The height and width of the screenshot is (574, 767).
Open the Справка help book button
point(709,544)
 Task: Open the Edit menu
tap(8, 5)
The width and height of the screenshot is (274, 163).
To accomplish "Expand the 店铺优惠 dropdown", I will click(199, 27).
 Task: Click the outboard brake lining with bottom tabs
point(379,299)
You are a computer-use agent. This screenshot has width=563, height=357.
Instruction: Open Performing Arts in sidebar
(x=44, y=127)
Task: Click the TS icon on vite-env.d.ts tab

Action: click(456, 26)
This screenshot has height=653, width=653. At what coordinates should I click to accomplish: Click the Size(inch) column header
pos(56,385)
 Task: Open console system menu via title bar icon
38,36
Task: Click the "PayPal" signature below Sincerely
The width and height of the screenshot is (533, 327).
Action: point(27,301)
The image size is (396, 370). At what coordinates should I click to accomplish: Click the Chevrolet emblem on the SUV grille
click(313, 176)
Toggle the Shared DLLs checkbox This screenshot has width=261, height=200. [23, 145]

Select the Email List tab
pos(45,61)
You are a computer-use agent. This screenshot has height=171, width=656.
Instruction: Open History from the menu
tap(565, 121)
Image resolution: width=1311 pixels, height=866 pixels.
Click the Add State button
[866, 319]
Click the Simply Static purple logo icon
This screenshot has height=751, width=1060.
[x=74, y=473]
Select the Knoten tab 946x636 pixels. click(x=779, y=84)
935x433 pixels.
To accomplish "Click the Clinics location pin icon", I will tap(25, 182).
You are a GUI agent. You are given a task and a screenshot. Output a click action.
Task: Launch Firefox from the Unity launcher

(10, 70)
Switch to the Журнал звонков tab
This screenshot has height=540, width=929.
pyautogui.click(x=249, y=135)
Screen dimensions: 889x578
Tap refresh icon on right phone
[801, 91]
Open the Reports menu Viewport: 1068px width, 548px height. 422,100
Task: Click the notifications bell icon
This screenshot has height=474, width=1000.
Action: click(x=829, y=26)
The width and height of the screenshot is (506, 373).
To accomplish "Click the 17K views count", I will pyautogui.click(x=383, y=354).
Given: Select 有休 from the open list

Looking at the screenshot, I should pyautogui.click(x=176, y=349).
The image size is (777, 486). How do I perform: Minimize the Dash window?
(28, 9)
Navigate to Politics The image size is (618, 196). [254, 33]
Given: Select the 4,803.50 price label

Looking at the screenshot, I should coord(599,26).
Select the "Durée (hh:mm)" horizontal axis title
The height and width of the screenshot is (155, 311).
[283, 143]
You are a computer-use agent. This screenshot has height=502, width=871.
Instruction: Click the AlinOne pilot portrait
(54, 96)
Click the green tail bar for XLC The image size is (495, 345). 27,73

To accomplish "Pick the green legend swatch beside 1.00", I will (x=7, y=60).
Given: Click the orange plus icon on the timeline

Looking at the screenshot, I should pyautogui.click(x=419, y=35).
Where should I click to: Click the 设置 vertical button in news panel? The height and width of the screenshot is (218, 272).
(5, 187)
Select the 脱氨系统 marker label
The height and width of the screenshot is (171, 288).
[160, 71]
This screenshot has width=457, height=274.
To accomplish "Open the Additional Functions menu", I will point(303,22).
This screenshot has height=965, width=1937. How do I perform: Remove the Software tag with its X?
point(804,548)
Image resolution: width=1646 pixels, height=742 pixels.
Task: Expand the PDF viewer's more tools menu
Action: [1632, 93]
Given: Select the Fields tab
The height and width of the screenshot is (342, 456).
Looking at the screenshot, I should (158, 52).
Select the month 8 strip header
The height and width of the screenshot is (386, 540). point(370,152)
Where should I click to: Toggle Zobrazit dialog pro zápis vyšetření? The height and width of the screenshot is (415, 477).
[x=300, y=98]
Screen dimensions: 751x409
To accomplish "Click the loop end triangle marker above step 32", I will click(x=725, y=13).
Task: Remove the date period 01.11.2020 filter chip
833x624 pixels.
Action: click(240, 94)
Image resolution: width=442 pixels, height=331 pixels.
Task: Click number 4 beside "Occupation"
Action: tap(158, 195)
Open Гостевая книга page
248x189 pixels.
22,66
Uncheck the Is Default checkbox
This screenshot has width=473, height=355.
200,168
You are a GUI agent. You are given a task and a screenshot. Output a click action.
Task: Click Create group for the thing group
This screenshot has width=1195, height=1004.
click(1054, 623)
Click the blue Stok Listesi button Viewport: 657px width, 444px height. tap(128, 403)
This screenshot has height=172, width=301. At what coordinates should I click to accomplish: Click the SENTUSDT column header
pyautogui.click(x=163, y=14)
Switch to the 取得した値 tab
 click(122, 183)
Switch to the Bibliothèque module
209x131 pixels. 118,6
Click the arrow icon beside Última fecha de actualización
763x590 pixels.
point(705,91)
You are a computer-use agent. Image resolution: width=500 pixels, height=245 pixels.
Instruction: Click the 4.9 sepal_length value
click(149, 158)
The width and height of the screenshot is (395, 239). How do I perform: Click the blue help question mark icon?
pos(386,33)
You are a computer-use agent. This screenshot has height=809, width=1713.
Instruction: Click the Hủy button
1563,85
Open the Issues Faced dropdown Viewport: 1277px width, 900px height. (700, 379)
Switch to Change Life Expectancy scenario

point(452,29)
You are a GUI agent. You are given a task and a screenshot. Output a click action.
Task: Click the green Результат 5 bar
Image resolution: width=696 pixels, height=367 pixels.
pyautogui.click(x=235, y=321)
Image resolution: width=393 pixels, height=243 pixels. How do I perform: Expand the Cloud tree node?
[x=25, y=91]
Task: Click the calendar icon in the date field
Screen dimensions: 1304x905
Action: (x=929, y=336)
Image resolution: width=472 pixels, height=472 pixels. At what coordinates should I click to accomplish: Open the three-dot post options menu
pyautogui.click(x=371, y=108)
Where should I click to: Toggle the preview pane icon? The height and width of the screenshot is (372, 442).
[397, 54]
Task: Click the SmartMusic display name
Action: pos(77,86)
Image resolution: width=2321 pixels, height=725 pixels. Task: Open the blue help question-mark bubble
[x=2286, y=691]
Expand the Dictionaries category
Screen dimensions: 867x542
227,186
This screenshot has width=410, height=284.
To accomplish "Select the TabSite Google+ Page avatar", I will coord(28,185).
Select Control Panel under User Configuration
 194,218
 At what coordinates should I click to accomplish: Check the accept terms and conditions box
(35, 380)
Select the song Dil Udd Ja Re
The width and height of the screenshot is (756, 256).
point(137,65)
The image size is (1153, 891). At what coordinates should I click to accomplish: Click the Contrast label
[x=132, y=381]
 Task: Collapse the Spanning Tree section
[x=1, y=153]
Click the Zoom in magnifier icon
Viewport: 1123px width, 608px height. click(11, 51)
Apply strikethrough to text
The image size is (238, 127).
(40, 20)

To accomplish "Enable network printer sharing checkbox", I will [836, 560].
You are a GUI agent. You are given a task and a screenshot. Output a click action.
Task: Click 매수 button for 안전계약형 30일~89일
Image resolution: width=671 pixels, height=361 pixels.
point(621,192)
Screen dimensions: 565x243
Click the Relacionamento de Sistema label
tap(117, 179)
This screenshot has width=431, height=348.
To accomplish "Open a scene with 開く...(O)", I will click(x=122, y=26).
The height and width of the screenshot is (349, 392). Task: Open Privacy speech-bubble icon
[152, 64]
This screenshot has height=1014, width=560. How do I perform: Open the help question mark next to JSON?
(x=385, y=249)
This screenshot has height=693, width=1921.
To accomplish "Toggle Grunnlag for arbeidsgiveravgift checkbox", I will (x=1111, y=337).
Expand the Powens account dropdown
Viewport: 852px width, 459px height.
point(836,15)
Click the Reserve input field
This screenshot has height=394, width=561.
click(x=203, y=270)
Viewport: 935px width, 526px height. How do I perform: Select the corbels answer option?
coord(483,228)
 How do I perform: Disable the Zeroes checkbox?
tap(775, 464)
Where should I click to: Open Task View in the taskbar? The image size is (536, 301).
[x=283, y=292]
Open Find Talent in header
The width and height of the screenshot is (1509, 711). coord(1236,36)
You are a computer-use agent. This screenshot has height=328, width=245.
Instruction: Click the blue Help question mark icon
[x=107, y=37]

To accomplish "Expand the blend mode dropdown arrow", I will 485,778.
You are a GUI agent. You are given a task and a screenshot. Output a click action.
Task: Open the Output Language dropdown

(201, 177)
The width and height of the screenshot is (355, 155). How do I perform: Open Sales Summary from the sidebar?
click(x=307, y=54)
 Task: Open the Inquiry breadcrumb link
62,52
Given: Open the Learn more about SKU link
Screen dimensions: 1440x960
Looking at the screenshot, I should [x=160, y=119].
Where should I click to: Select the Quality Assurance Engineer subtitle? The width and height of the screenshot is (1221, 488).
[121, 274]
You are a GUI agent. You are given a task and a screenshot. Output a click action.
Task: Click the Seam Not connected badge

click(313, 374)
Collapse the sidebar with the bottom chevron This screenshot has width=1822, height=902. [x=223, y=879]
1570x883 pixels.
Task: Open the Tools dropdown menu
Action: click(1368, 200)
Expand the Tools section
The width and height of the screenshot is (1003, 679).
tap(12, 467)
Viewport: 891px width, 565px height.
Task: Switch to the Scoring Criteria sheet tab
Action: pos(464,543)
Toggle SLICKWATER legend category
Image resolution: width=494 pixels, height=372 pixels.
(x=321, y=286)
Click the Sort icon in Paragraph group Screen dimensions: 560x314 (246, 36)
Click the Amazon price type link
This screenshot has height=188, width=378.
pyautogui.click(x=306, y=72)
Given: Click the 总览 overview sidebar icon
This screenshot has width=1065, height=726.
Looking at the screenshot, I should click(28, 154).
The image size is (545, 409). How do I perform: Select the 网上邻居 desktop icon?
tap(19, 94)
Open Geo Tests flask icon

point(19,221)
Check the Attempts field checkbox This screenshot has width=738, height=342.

++++++++++

*What the exercise asks*
Number of lines holding the word "legend" in the material: give this value and nothing more.

*Written solution*
2